Extract provided »
But dear Christ! “Edge of Tomorrow”? That sounds SO generic! The ad lines on the poster would have made a better title: “Live. Die. Repeat.”

A Clockwork Orange (1971; written, produced and directed by Stanley Kubrick, based on the novel by Anthony Burgess)
Still fantastic—incredibly faithful, but uniquely belonging to Stanley; he doesn’t change the language—but the book’s stylization is the book’s, and the film’s is the film’s—some criticize the film’s violence, and cartoonish depiction of the secondary characters—but Stan would do that routinely.
Stanley has to change the book enough to make the film similar to the book.
Cinematography, editing, sound, production design, art direction, costume, and of course, the music. All fantastic.
Just trying to imagine how mind-blowing this film was when it first came out is a trip.
According to John Baxter’s bio of Kubrick, Warner Bros. had approached Stan about doing a flick aimed at the youth market—and this is what he gave them! Terry Southern had given Stanley the book years earlier.
And such a British movie
And made so cheaply!
Probably Kubrick’s last “perfect” film
Watched this twice in a row.

A Swiftian satire covering many topics: language; mind control; violence in society; politics; juvenile delinquency; and others.
Alex is an unreliable narrator—which is why all the secondary characters are so cartoonish (and makes one wonder what Alex’s politics are, if he has any? Like most people who are from impoverished or criminal backgrounds, I would bet Alex would consider himself “conservative”—meaning reactionary).

Kubrick’s influences—a big one would be Richard Lester’s films (especially the Beatles films as well as Lester’s Petunia) as well as Tony Richardson’s Tom Jones—which were in turn influenced by the “freedom” given to cinema by the French New Wave—and I must mention the impact Costa-Gavras’ Z must have had
(Is A Clockwork Orange Kubrick’s Petunia?)
1971—when Savage Cinema broke out! The French Connection, Straw Dogs, Dirty Harry, The Devils, Deliverance and A Clockwork Orange—what a year! Not to mention emotionally savage films released that year, like Carnal Knowledge; Drive, He Said; and Klute. (Then there was “savage” weirdness like Willy Wonka & the Chocolate Factory; Two-Lane Blacktop; THX-1138 and Vanishing Point. Madness was in the air!)

Alex and language—teenagers don’t want you to understand them! But he can still communicate quite effectively and colorfully.

Data records »
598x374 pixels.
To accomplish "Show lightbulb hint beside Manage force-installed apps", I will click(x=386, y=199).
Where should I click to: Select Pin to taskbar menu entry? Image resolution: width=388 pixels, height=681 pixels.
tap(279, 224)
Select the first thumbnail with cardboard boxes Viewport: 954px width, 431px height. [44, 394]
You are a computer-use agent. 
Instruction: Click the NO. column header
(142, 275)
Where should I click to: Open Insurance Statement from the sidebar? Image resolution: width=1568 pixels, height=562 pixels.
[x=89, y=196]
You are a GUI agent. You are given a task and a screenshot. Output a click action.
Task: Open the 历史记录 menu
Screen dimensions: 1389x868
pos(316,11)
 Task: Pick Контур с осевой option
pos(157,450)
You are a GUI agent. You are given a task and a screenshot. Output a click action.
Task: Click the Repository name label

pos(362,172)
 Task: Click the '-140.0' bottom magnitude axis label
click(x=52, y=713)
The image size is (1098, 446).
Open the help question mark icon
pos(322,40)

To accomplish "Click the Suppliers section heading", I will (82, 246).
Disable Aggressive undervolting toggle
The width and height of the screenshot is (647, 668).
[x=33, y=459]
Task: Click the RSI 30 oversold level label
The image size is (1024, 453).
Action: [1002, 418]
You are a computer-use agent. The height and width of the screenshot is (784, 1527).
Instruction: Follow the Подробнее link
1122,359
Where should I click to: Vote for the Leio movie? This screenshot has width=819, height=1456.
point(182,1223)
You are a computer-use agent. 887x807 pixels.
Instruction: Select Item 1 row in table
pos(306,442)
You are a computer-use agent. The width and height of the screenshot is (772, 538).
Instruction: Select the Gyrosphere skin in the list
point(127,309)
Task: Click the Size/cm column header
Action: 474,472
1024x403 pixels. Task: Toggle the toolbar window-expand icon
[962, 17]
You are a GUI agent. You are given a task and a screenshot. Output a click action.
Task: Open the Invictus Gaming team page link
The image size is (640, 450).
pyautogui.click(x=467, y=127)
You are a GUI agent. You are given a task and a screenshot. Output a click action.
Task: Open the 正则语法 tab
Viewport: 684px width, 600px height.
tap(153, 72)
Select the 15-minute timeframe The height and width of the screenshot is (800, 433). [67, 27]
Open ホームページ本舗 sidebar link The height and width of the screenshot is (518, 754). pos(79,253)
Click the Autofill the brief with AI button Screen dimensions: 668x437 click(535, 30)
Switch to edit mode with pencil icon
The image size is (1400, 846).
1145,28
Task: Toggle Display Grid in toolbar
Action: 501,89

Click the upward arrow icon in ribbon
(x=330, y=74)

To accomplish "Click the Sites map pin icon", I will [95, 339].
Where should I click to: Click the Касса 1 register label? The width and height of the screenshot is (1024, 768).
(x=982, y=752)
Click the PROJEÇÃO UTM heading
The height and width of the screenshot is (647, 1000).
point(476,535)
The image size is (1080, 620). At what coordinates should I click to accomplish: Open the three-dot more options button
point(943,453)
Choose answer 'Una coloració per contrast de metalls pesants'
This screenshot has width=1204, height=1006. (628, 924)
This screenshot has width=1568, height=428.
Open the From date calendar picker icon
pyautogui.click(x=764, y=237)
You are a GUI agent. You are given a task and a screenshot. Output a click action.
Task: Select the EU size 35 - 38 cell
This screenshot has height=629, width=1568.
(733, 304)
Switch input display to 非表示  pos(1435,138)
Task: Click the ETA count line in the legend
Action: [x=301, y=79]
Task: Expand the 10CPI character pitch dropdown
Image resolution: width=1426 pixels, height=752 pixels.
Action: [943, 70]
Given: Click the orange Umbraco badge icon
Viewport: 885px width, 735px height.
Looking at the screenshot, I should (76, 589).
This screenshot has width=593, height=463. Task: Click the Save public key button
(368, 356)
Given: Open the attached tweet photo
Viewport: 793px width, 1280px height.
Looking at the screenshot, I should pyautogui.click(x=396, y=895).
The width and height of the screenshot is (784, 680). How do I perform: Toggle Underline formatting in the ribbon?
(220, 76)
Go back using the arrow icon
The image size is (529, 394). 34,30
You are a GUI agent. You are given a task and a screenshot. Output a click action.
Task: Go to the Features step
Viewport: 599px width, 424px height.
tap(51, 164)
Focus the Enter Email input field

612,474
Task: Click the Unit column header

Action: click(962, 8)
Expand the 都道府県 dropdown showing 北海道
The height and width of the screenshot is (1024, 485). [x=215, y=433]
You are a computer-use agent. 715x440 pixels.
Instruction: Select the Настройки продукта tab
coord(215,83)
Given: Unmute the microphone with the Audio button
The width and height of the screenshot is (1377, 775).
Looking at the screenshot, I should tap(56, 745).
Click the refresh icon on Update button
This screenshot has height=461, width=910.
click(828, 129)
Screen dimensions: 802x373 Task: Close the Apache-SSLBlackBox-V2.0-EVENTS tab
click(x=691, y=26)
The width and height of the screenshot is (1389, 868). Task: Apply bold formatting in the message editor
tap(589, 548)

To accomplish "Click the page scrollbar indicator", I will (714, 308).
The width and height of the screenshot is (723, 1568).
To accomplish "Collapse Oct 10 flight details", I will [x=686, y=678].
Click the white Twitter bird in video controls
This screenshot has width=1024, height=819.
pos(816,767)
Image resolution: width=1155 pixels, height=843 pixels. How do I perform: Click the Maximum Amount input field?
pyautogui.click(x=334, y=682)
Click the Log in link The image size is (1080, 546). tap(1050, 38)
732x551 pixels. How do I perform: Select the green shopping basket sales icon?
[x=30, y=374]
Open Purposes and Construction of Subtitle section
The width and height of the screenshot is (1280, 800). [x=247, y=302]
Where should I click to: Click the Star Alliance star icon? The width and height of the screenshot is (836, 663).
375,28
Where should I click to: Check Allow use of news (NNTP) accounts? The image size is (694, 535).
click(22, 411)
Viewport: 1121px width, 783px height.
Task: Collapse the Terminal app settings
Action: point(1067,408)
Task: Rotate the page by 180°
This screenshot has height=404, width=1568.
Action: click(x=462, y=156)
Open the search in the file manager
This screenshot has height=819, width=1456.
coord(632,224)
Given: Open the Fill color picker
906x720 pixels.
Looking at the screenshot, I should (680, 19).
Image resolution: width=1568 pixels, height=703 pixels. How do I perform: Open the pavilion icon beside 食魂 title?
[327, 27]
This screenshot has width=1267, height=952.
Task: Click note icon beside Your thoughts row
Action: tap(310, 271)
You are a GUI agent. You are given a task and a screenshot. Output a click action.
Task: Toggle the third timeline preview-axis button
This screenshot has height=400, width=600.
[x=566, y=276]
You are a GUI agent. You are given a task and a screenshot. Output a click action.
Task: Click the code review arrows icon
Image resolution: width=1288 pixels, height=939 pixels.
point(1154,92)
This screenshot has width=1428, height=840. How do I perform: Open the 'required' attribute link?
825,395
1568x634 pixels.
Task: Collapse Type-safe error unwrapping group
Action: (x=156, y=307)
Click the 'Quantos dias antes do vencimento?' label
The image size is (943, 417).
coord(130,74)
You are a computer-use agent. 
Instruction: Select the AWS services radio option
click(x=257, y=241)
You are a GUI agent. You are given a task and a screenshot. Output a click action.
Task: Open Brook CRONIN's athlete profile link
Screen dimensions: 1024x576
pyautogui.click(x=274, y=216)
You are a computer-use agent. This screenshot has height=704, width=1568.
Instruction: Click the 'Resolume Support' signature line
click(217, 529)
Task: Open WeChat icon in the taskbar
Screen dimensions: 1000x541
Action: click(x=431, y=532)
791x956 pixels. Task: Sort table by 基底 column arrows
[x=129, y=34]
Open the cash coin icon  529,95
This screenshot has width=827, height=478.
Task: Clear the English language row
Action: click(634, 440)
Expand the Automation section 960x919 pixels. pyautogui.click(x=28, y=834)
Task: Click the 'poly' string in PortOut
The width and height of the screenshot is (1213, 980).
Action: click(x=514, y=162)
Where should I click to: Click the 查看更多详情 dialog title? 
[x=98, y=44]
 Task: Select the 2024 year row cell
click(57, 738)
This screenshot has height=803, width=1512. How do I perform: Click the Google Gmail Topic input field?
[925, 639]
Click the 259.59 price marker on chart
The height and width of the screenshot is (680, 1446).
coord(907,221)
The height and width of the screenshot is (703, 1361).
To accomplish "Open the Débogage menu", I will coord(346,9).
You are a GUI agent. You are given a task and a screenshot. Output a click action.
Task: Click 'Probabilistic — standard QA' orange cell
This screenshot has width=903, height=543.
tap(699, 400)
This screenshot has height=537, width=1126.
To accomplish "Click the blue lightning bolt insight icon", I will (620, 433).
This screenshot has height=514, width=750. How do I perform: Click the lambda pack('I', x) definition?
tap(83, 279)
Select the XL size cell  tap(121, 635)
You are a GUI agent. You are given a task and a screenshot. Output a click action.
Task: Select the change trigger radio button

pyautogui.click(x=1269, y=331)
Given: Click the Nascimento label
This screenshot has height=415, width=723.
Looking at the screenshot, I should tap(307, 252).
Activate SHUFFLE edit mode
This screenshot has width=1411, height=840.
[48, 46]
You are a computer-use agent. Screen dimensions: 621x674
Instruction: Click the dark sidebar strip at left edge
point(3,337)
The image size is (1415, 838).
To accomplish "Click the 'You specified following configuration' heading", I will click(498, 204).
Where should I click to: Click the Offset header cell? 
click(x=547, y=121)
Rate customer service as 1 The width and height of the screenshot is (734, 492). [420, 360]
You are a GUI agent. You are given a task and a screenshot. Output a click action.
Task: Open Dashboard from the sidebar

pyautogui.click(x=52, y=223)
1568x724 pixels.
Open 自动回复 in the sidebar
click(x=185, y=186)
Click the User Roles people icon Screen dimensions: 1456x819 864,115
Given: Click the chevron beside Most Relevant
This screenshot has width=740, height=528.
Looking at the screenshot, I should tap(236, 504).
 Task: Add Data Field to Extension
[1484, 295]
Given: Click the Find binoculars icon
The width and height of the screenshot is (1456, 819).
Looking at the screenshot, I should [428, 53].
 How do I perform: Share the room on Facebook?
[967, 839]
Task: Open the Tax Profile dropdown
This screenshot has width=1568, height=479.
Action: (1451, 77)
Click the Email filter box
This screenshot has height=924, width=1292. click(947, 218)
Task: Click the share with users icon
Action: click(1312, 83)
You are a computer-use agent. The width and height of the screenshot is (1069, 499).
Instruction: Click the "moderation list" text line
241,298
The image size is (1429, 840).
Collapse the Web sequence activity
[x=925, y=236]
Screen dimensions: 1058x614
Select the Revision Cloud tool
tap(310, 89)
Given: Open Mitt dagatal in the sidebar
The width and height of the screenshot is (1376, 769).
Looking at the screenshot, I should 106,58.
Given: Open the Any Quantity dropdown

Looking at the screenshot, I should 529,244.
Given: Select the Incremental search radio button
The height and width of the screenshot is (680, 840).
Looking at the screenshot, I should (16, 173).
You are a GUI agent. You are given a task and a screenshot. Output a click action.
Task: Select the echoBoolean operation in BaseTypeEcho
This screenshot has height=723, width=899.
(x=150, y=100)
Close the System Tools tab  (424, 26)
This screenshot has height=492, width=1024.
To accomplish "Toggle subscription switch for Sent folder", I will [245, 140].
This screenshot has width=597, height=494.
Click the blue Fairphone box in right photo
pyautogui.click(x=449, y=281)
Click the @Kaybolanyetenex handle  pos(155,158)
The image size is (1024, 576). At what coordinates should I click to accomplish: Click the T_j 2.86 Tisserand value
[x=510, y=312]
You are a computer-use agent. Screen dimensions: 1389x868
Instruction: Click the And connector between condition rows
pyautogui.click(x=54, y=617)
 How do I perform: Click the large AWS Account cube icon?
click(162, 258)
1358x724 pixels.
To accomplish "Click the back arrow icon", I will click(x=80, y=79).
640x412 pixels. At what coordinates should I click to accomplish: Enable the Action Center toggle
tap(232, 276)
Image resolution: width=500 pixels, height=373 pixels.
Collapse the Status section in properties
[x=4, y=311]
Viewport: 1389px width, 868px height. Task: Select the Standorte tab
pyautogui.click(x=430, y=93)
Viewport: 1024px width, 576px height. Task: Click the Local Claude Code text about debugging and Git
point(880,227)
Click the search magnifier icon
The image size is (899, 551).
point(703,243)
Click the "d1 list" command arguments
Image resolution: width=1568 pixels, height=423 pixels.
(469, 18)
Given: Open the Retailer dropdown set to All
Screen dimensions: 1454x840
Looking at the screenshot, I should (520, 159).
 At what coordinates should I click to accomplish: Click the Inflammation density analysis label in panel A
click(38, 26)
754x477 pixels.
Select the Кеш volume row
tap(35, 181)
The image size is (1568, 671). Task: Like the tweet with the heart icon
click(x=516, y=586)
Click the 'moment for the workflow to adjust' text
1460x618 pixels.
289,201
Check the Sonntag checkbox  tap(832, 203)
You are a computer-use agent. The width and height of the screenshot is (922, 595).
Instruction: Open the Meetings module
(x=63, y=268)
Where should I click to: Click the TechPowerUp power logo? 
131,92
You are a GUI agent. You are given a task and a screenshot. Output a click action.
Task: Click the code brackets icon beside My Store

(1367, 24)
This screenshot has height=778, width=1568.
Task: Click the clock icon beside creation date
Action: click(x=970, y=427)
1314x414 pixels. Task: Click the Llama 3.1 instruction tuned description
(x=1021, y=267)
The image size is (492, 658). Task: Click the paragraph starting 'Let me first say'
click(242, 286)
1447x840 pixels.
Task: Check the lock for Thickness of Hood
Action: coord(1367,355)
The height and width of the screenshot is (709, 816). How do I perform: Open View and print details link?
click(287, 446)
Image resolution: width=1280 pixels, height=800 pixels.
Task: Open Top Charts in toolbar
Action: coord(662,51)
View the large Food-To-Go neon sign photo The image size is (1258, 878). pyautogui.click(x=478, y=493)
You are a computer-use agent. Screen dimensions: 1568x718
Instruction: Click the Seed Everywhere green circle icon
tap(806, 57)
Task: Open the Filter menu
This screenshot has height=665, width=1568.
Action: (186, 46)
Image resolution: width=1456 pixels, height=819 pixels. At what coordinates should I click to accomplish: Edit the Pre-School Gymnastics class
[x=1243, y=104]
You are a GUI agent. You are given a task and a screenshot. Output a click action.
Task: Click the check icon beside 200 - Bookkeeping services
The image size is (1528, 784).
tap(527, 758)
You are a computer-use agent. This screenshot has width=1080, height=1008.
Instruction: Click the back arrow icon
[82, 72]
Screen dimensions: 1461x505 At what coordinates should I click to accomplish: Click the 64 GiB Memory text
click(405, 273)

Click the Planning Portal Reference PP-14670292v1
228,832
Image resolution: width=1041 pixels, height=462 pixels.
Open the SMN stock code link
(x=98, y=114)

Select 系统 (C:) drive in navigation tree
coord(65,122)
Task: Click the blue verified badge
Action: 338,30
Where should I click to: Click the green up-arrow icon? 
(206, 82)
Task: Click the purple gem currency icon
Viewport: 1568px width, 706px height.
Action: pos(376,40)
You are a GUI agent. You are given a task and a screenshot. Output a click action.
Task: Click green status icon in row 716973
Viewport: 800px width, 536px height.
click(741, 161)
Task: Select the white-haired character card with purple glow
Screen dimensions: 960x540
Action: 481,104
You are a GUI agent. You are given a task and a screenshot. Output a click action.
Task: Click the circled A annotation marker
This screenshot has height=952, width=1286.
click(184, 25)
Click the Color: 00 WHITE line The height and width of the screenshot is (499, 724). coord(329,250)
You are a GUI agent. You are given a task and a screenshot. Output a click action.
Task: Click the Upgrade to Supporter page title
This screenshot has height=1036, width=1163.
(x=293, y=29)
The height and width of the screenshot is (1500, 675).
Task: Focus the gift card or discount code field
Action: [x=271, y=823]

Given task »
Transcribe the passage in the film notes starting with "Kubrick’s influences—a big" and going on through "Orange Kubrick’s Petunia?)".

The reply »
Kubrick’s influences—a big one would be Richard Lester’s films (especially the Beatles films as well as Lester’s Petunia) as well as Tony Richardson’s Tom Jones—which were in turn influenced by the “freedom” given to cinema by the French New Wave—and I must mention the impact Costa-Gavras’ Z must have had
(Is A Clockwork Orange Kubrick’s Petunia?)